Recovery is an ongoing process, and it's one that touches the lives of not only addicts, but their friends and family members. Bringing together so many people who have similar stories is an inspirational and meaningful event that can serve as a source of strength for those who are trying to better their lives.

Jeers: It's no secret that when times get tough economically, teens are among the hardest-hit groups. Still, the numbers regarding teen unemployment are disturbing. In 1999, slightly more than 52 percent nationally of those aged 16 to 19 worked a summer job; this year, that number was at 32 percent, the fourth year in a row the percentage has been near record lows.

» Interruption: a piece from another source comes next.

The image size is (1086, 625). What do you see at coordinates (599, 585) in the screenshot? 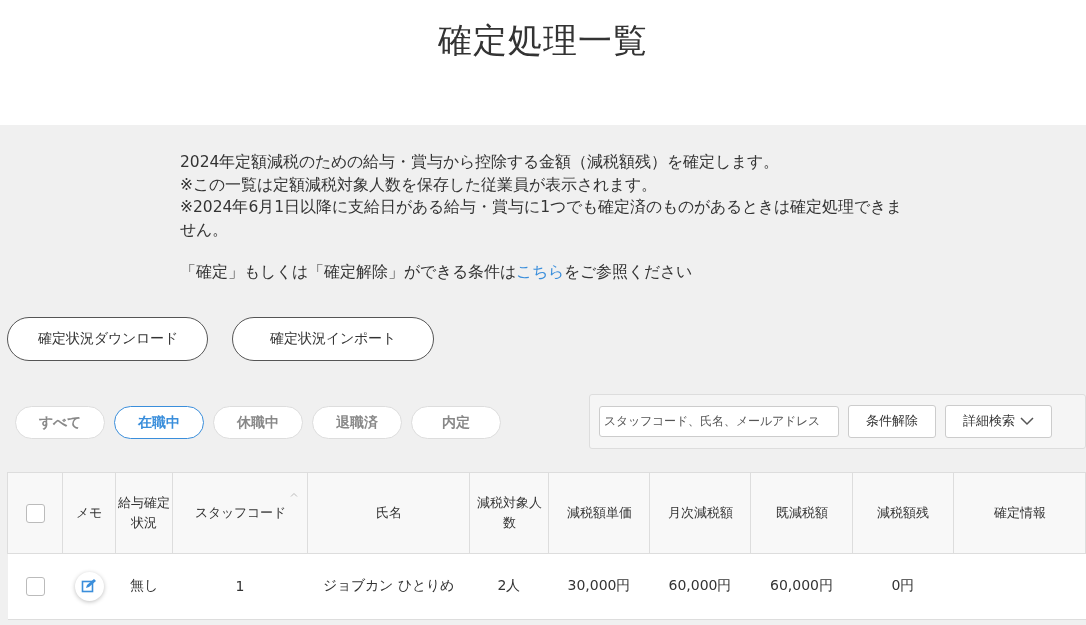
I see `table-cell: 30,000円` at bounding box center [599, 585].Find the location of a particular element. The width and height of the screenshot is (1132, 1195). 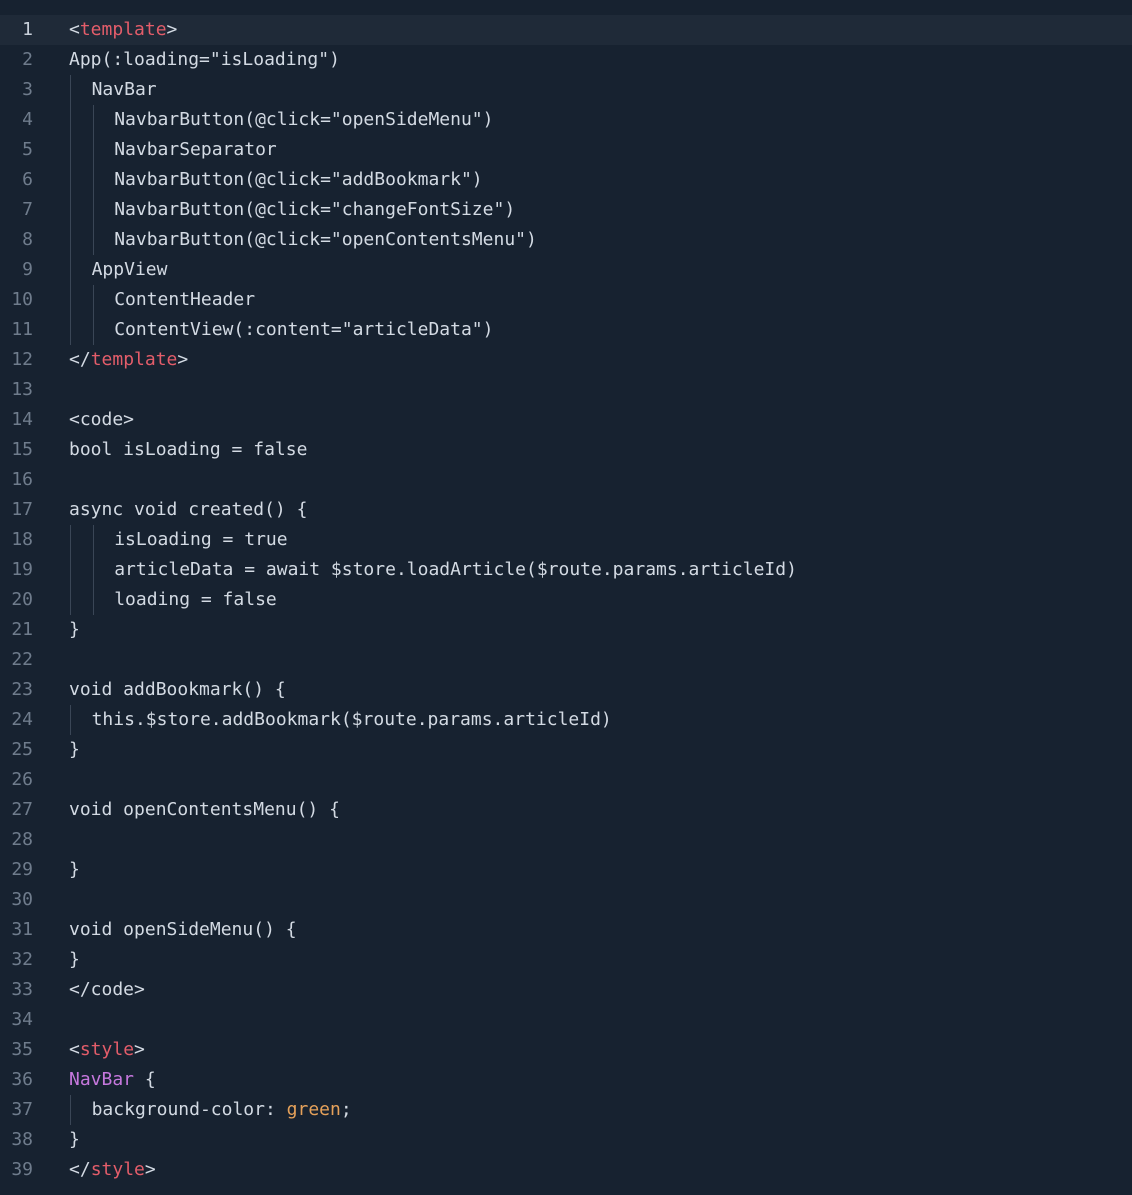

code-token: NavbarButton(@click="changeFontSize") is located at coordinates (315, 210).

There's no easy solution for this difficulty. Even as the economy overall has shown some signs of progress, teens have been slow to reap the benefits. As one report suggested, this current generation of teenagers could be "economically stunted" in ways that will impact them for decades.

Cheers: Typically, we wouldn't recognize the beginning of the National Football League season in this space. But, typically, the Seattle Seahawks are not considered among the favorites to win the Super Bowl. After reaching the conference semifinals last year, where they lost a heartbreaker to Atlanta, the Seahawks have made improvements that have the so-called experts thinking they might be the best team in the NFL.

The Seahawks open the season Sunday at Carolina. They have their first home game the following Sunday against division rival San Francisco, also considered among the favorites for the Super Bowl. A lot of things can happen between now and the Feb. 2 championship game, but it's difficult to remember a Seahawks season being greeted with so much anticipation.